Pointing records for text and elements
- - -

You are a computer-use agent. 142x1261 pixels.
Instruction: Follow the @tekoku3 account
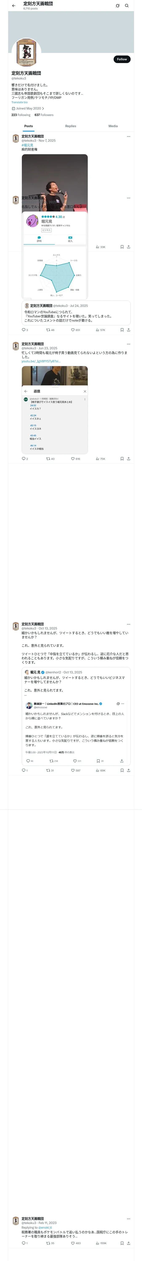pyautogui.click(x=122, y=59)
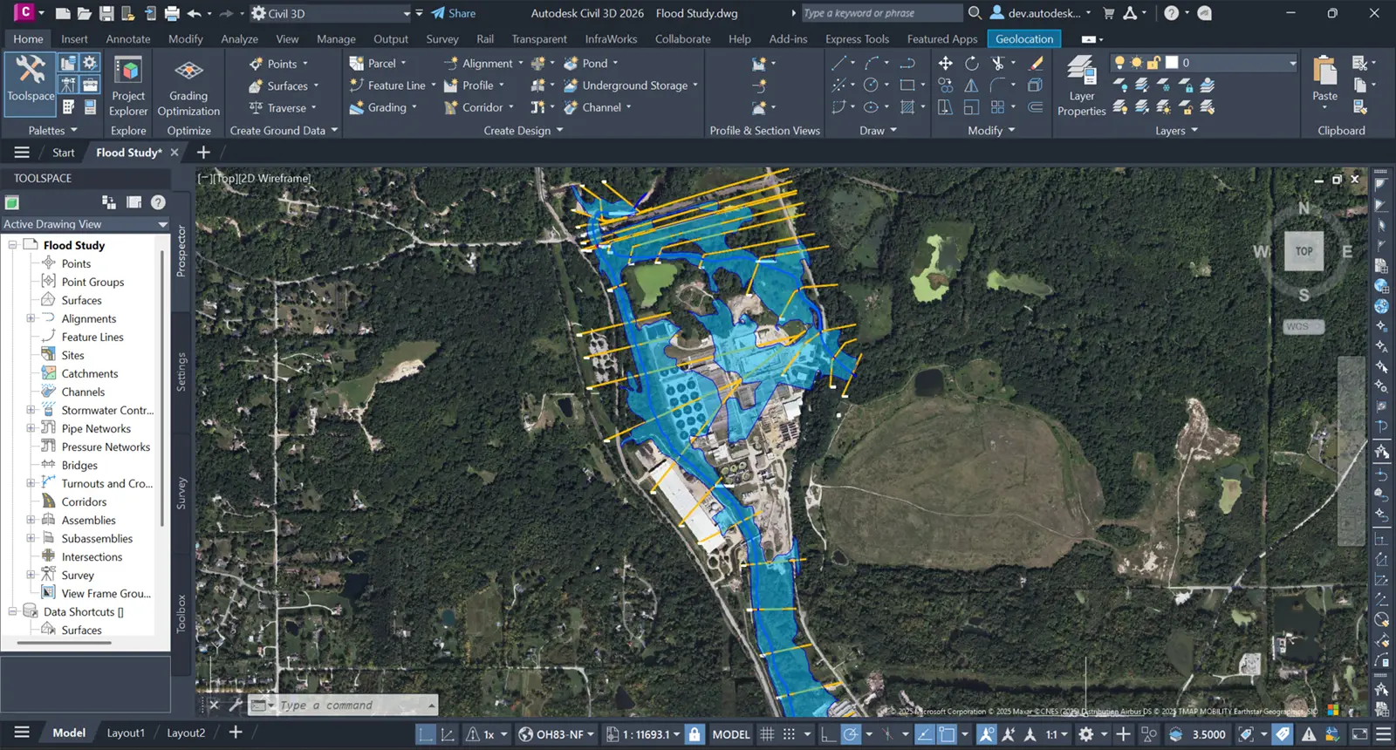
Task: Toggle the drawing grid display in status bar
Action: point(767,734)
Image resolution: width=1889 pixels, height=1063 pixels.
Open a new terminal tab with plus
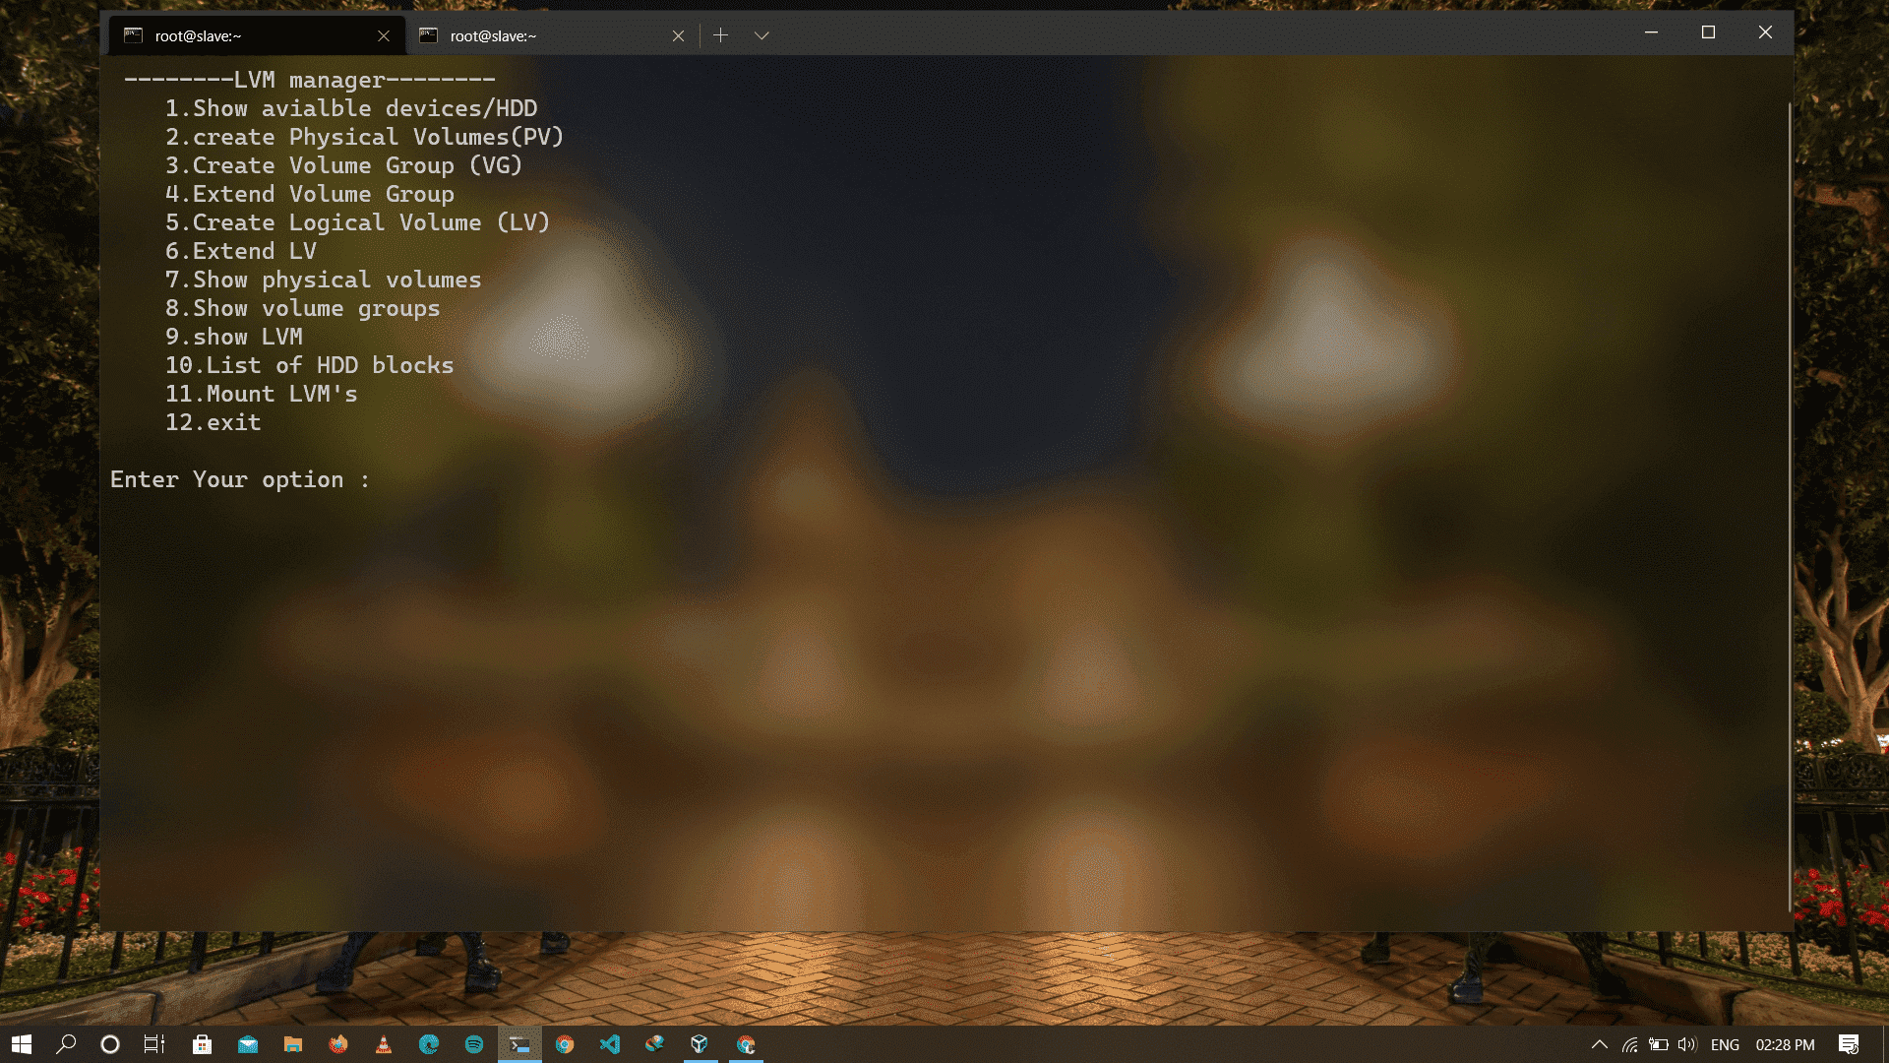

- - -

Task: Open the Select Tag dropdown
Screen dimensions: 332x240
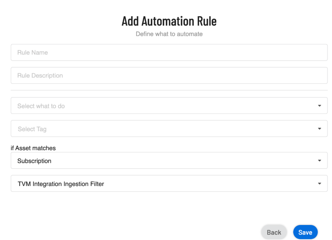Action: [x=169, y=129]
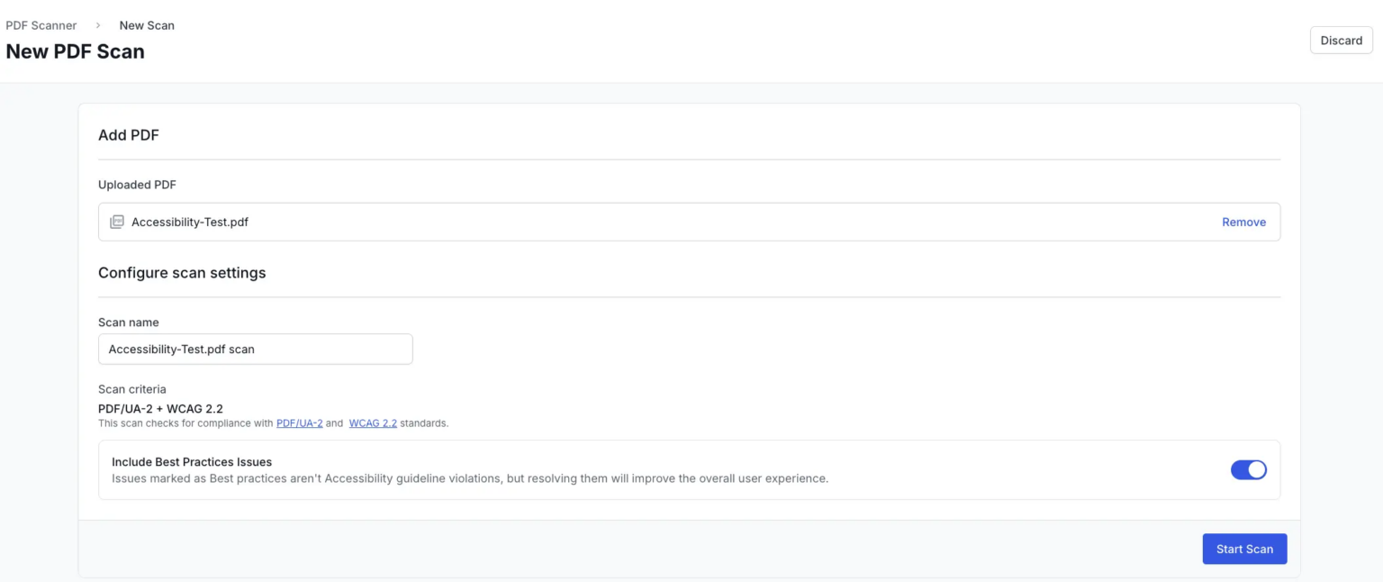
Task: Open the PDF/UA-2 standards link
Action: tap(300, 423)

- - -

▶ Goal of the exercise
List every line of the material that contains the string "pixels", treating case as significant.

▶ Problem solution
You are a computer-use agent. 142x1261 pixels.
Image resolution: width=1889 pixels, height=1063 pixels.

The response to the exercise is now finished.